YOUR OBJECTIVE:
The lines from the one containing "You are a computer-use" through the last line below, both ends included, must be reproduced exactly, with no pictures.

Data excerpts:

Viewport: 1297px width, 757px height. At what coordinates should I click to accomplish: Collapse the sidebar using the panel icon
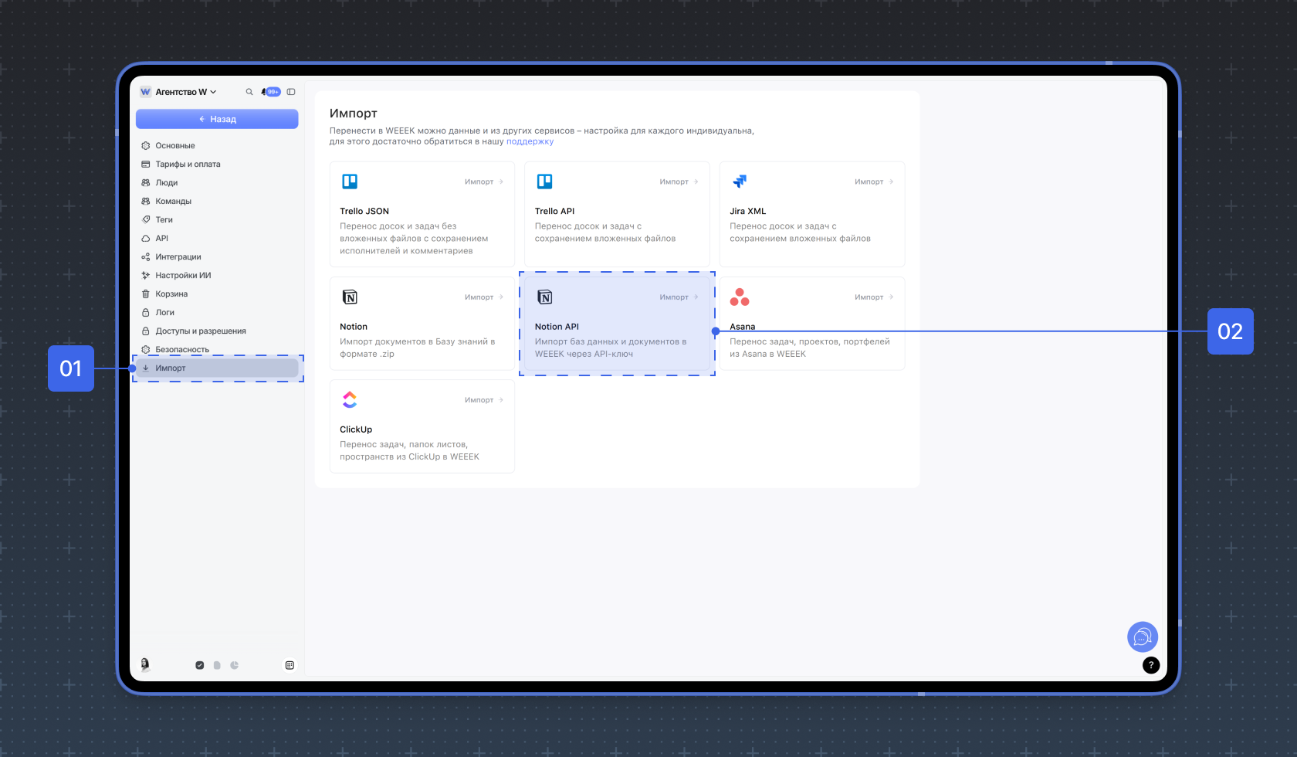[x=291, y=92]

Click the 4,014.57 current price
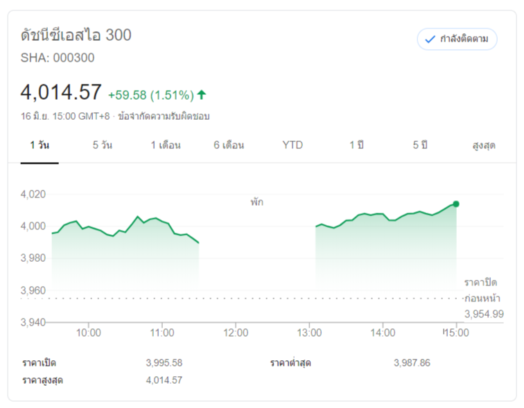pos(62,93)
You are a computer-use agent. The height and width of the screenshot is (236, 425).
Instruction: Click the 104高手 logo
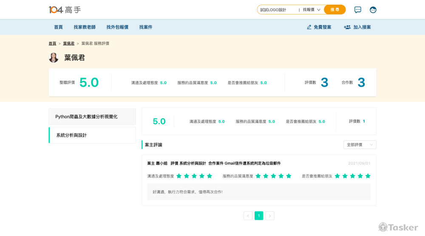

ANSWER SECTION:
You are a computer-use agent. The height and width of the screenshot is (236, 425).
Instruction: Click the 104高手 logo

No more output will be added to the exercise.